No.5090 (2021年11月13日発行) P.63
早川 智 (日本大学医学部病態病理学系微生物学分野教授)
登録日: 2021-10-29
最終更新日: 2021-10-29
新型コロナウイルス感染症も、予防接種率が7割を超えたあたりから落ち着いてきた。最も厳しかったこの夏の第5波でも日本における死者、重症者の割合は少なく、極端なロックダウンを行わなくても三密を避け、マスクを着用し、手洗い消毒を行うという日本人の良識がファクターXだったのだろう。
もちろん人種や遺伝的背景など生物学的な予後要因もあるが、一番わかりやすいのは性差である。世界中どこでも、ほぼすべての年齢層で男性の致死率が女性を上回る。臨床免疫学的には女性のほうが中和抗体を誘導しやすい一方、サイトカインストームを起こしにくいとか、制御性T細胞を誘導しやすいといった機序が想定される。
近年、様々な病態における性差が注目されるが最も著しいのはSLEやRAに代表される自己免疫疾患である。大きな外傷や出血に伴う免疫低下にエストロゲンは抑制的に、テストステロンは促進的に働くことから、出産に伴って出血や感染のリスクを負う女性においてエストロゲンは免疫応答のアクセル、テストステロンはブレーキとしての役割を獲得したのかもしれない。
では男性ではどうか。幸いなことに日本には移入されなかったが、有史以前から19世紀末まで中東から東洋では宦官という制度があった。獰猛な雄の家畜を去勢しておとなしくさせることは狩猟民族に始まり、古代オリエントや中国では刑罰として(「史記」の著者である漢の司馬遷が有名だが)あるいは後宮を管理する男性に除睾術が施された。中国文化に忠実な李氏朝鮮でも宦官がいた。かの国では族譜と言って詳細な一族の記録が残されているが、17世紀の宮廷に仕えた宦官の平均寿命は同時代の両班(貴族)男性に比較して10歳以上長命であった1)。

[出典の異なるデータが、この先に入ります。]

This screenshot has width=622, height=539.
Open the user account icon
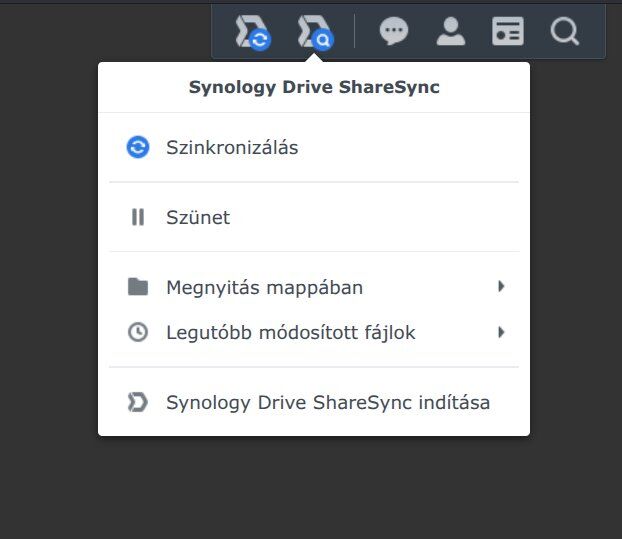451,32
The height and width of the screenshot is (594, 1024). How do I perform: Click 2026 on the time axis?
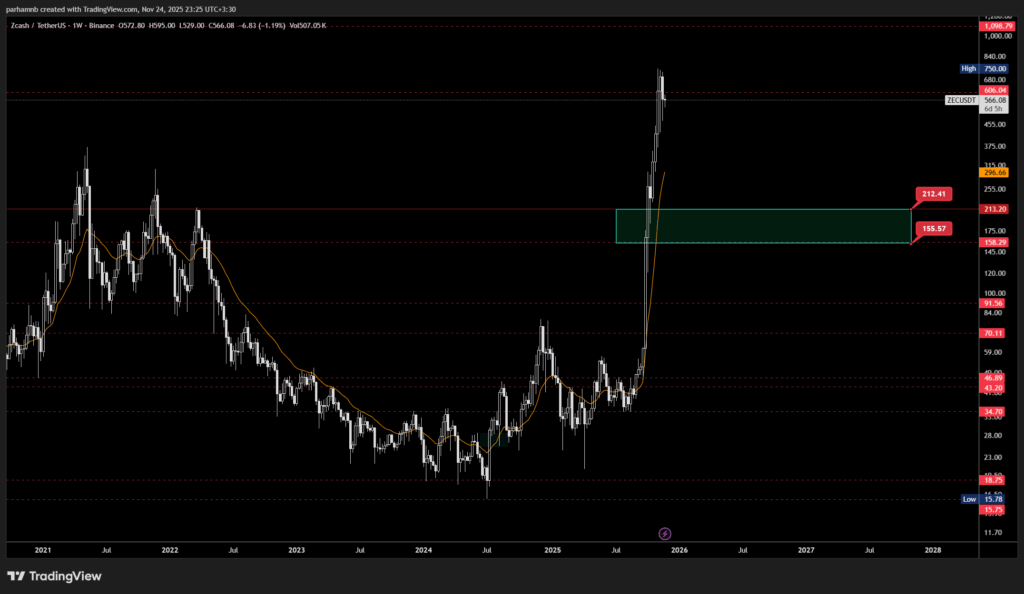click(679, 549)
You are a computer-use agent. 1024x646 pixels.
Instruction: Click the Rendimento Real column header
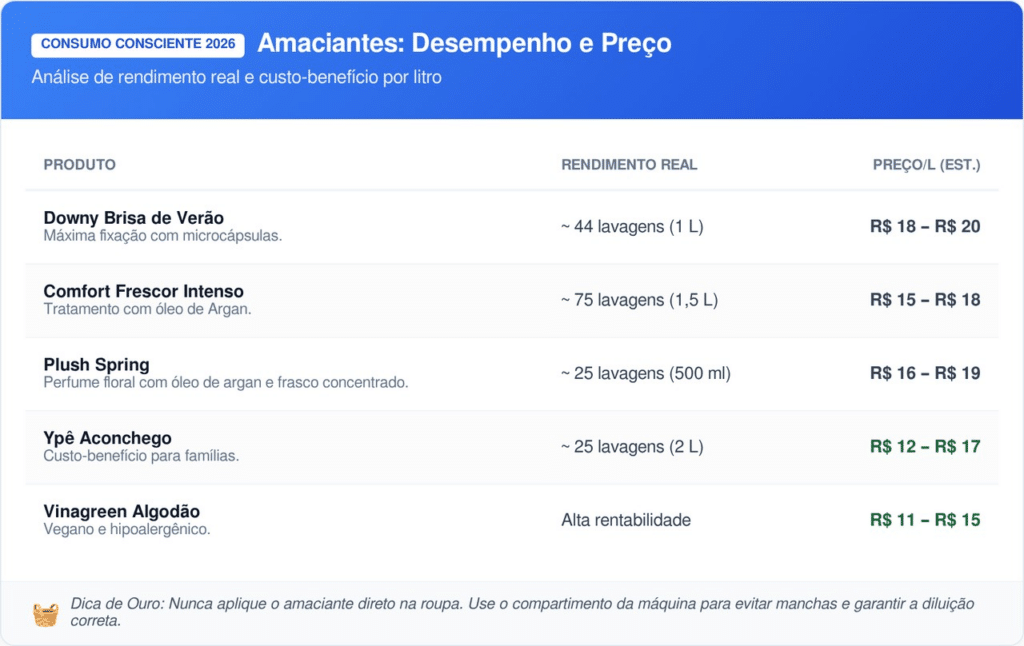pos(629,165)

キリスト教社会では去勢は禁じられてきたが、例外はカストラートである。男性ならではの声量と去勢による高音域を獲得した彼らは16世紀から19世紀まで300年あまり、教会音楽やオペラのスターだった。ファリネッリと渾名されたカルロ・ブロスキ(1705〜1782)はヘンデルやポルポーラに霊感を与え、晩年はスペイン国王フェリペ5世の愛顧を受けて貴族に列せられた。彼に限らず、同時代のカストラートは皆長命である。だからと言って、いかに長寿になっても、男性ホルモン依存性の悪性腫瘍で命に関わるといった場合以外には、精巣を取られてはたまらないというのが我々男性一般の考えであろう。
【文献】
1)Min KJ, et al:Curr Biol. 2012;22(18):R792-3.